4,6, St Ann'S Street
- WRENN ID
- heavy-transept-swallow
- Grade
- II*
- Local Planning Authority
- King0s Lynn and West Norfolk
- Country
- England
- Date first listed
- 1 December 1951
- Type
- House
- Source
- Historic England listing
Description
This is a house, possibly originally with a shop, located at 4 and 6 St Ann's Street, King’s Lynn. The building’s earliest elements likely date to the 13th century, though the ground-floor interior is largely 20th century. It is constructed of rendered and colourwashed rubblestone with a pantiled roof. The house represents an unusually early survival of a parallel hall plan in King’s Lynn.
The building is two storeys high. A 20th-century door and shopfront are on the ground floor, and four 20th-century timber casements on the first floor. The roof is gabled, with a slightly higher pitch to the north half. An internal gable-end stack is located on the north side. The rear elevation includes a 20th-century single-storey pantiled outshut with a high-pitched dormer, and three 20th-century roof lights are set into the main roof.

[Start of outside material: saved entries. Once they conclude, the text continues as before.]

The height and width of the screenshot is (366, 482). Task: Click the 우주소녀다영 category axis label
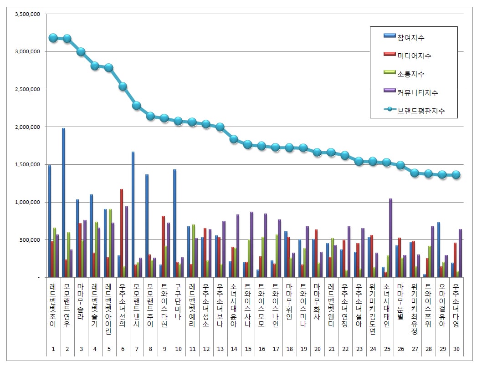pyautogui.click(x=456, y=305)
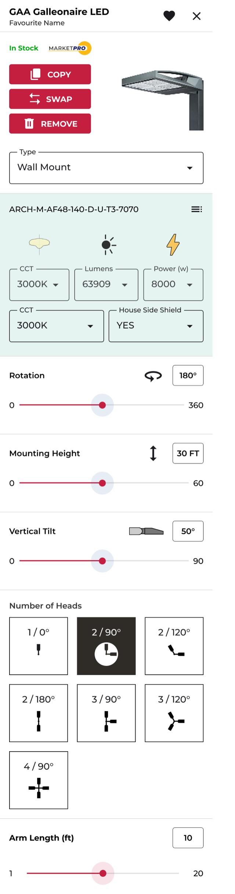Screen dimensions: 235x894
Task: Select the 1 / 0° head configuration
Action: (39, 646)
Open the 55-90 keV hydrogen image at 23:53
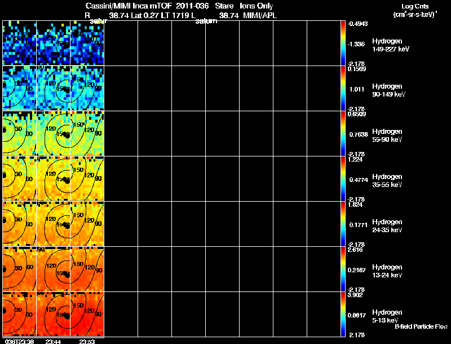451x344 pixels. pyautogui.click(x=87, y=133)

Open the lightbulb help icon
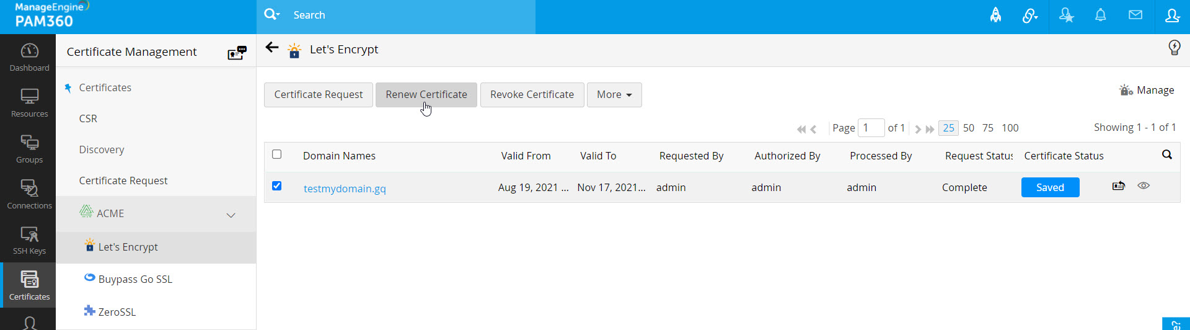[1174, 48]
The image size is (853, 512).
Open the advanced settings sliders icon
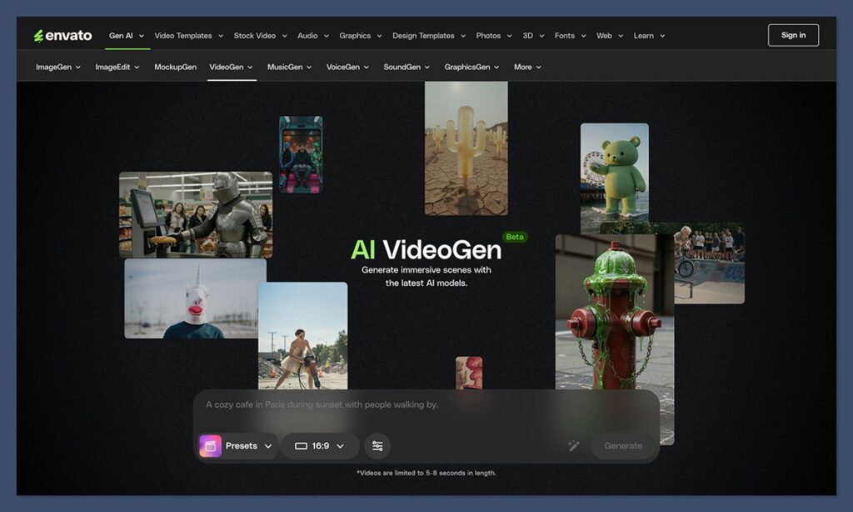[x=377, y=445]
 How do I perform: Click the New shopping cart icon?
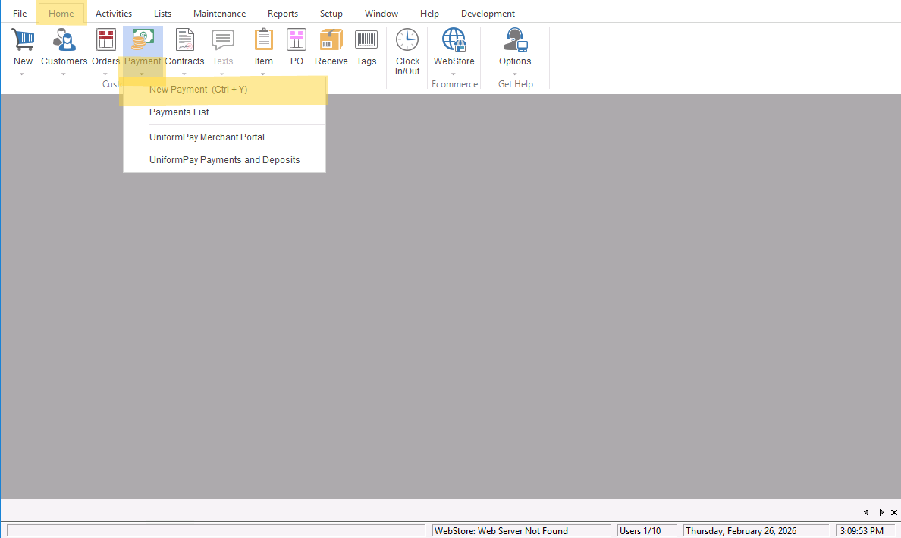click(x=23, y=40)
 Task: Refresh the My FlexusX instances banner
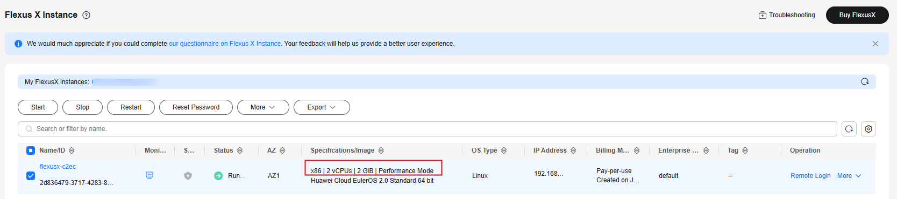point(865,81)
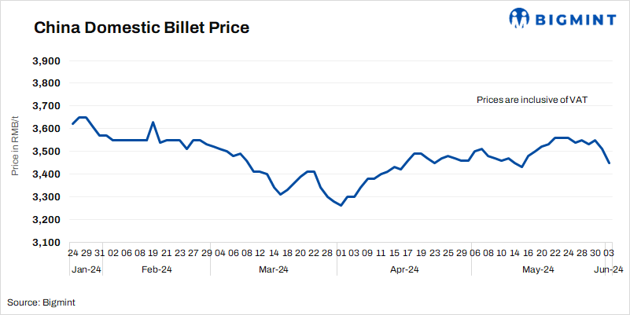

On the right-hand side of the ground floor is a blocked 13th-century stone doorway. This features a double-chamfered pointed arch with a hood mould resting on block imposts; the jambs are too fragmented to analyse.
The interior was not inspected, but as of 1971, the north part of the house (with the higher roofline) contained a scissor-braced roof, while the southern part had a crown post roof.